Now check all combinations, and the answer is the triangle found from this set with the minimal sum of distances.
second shot
subsolution: (analytic geometry basics, skip if you are familiar with this) finding point of the opposite half-plane
Example: Let's have two points: A=[a,b]=[2,3] and B=[c,d]=[4,1]. Find vector u = A-B = (2-4,3-1) = (-2,2). This vector is parallel to AB line, so is the vector (-1,1). The equation for this line is defined by vector u and point in AB (i.e. A):
X = 2 -1*t
Y = 3 +1*t
Where t is any real number. Get rid of t:
t = 2 - X
Y = 3 + t = 3 + (2 - X) = 5 - X
X + Y - 5 = 0
Any point that fits in this equation is in the line.
Now let's have another point to define the half-plane, i.e.

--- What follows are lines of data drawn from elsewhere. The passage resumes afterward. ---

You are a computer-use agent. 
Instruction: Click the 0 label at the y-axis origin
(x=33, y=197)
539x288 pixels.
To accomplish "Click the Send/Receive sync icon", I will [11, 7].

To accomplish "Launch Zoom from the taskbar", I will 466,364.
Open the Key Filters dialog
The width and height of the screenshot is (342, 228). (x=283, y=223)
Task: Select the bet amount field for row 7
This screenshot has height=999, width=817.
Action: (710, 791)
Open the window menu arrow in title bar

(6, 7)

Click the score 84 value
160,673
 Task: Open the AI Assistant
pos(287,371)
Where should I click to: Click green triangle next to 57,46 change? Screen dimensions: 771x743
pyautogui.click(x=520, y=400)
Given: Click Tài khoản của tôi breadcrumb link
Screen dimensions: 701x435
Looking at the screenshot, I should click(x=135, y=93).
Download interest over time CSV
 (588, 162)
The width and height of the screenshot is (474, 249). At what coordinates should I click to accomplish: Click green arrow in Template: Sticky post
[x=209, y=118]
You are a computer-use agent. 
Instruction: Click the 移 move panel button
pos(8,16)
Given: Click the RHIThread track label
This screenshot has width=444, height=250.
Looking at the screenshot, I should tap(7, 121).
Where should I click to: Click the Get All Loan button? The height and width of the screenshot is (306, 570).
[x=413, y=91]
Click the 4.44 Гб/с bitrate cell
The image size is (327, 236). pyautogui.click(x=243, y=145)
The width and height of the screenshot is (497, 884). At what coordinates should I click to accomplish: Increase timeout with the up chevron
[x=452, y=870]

C=[1,1], we get:
X + Y - 5 = 1 + 1 - 5 < 0
Any point with opposite non-equation sign is in another half-plane, which are these points:
X + Y - 5 > 0
solution: finding the minimum triangle that fits the point S
Find the closest point P as min(sqrt( (Xp - Xs)^2 + (Yp - Ys)^2 ))
Find perpendicular vector to SP as u = (-Yp+Ys,Xp-Xs)
Find two closest points A, B from the opposite half-plane to sigma = pP where p = Su (see subsolution), such as A is on the different site of line q = SP (see final part of the subsolution)
Now we have triangle ABP that covers S: calculate sum of distances |SP|+|SA|+|SB|
Find the second closest point to S and continue from 1. If the sum of distances is smaller than that in previous steps, remember it. Stop if |SP| is greater than the smallest sum of distances or no more points are available.
I hope this diagram makes it clear.
This is my first shot:
split the space into quadrants
with picked point at the [0,0]
coords
find the closest point
from each quadrant (so you have 4
points)
any triangle from these
points should be small enough (but not necesarilly the smallest)
Take the closest N=3 points. Check whether the triange fits. If not, increment N by one and try out all combinations. Do that until something fits or nothing does.